SEC’s Lawsuit Against Terraform Labs Could Set a Precedent to Ban Stable Currencies, Says Delphi Labs General Counsel
It is reported that Gabriel Shapiro, the general counsel of Delphi Labs, said on Twitter that the lawsuit of the United States Securities and Exchange Commissi…
It is reported that Gabriel Shapiro, the general counsel of Delphi Labs, said on Twitter that the lawsuit of the United States Securities and Exchange Commission () against and its co-founder could be regarded as the “road map” of the SEC to ban other . Shapiro said that the SEC’s argument in the lawsuit was “more thorough than usual”. The SEC’s lawsuit has four firsts: 1. It claims that the stable currency (UST) is a ; 2. It is claimed that the synthetic stock (mAsset) is a (security) swap; 3. Claim that “ ” (wLUNA) is a kind of security. 4. The Howey test is not used for tokens, but the argument of “enumerating securities” is used to support its view that wLUNA is the “receipt” of securities and therefore the securities.

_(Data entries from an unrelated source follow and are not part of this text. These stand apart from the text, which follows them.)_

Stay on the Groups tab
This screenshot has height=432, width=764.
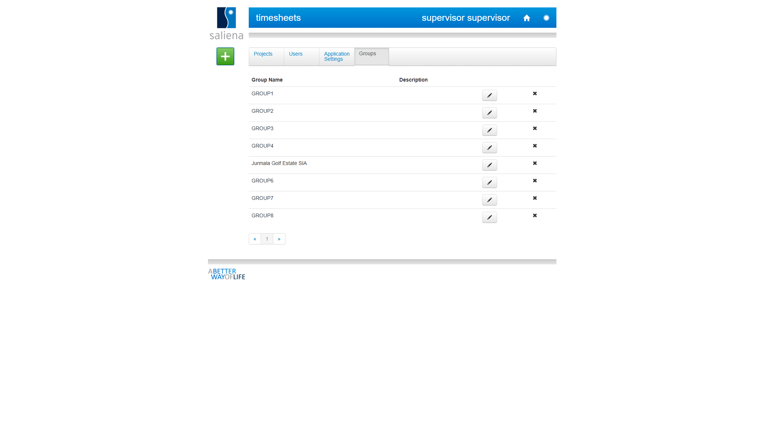pyautogui.click(x=367, y=53)
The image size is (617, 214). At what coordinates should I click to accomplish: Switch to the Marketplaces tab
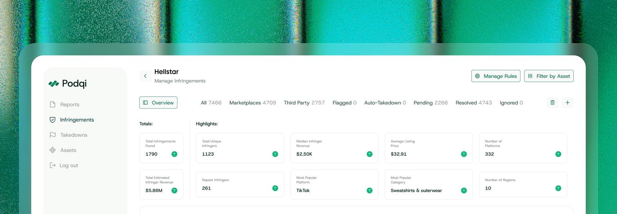pos(252,103)
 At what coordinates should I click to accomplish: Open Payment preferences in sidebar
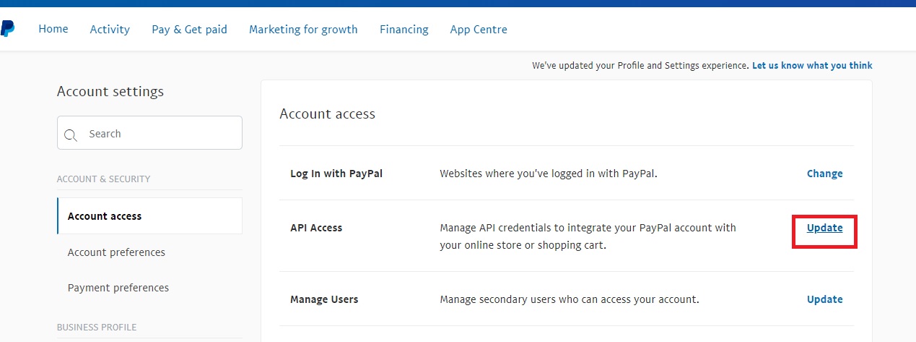tap(118, 288)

Lawyer: The SEC’s lawsuit against Terra can be seen as the “road map” for the SEC to ban other stable currencies
Interpretation of the news:
The general counsel of Delphi Labs, Gabriel Shapiro, has stated on Twitter that the recent lawsuit filed by the United States Securities and Exchange Commission (SEC) against Terraform Labs and its co-founder Do Kwon could be viewed as a “road map” to ban other stable currencies. Shapiro argues that the SEC’s argument presented in the lawsuit is “more thorough than usual”, which suggests that it is anticipating challenges to its case.

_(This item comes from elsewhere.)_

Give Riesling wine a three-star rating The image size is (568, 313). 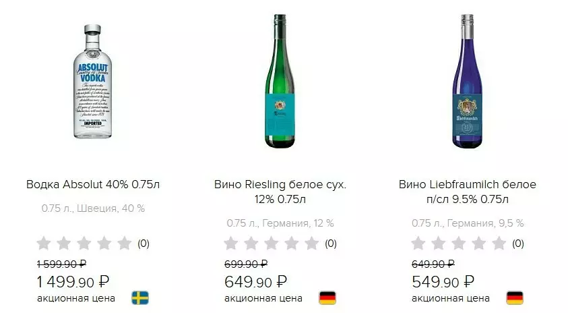pos(272,243)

The SEC’s lawsuit is notable as it lays out four firsts. Firstly, it claims that the stable currencies, notably the UST, are a security rather than a commodity or a currency. Secondly, it argues that the synthetic stock, mAsset, is a security swap, indicating that the SEC is paying closer attention to the use of derivatives. Thirdly, the lawsuit claims that the “Encapsulated Token”, wLUNA, is also a security. And fourthly, the lawsuit does not reference the Howey test, which sets the criteria for determining whether a financial instrument is a security, but instead relies on “enumerating securities” to support its argument that wLUNA is a “receipt” of securities and hence a security itself.
Shapiro’s message implies that the SEC is using the lawsuit against Terraform Labs as a precedent to establish a regulatory framework for stable currencies. A significant development is that the SEC is not referring to the Howey test but is using its interpretation of the definition of a security, which could affect many fintech companies’ activities.
The SEC has been taking a more assertive stance in regulating the cryptocurrency market, and the Terraform Labs lawsuit confirms the SEC’s position that all tokens fall under the category of the securities laws. The possible ramifications of this lawsuit could trigger a wave of new SEC filings from other projects that issue stable currencies. Stablecoins have become increasingly popular as they offer a flexible way to hold value within a cryptocurrency-based system.
In conclusion, the SEC’s lawsuit against Terraform Labs is critical, given the potential regulatory changes that could occur as a result of the case. The new framework proposed by the SEC could restrict innovation and development in the cryptocurrency and blockchain sectors. In the short term, Delphi Labs suggests that investors could sell off their stablecoins until the regulatory outlook becomes clearer.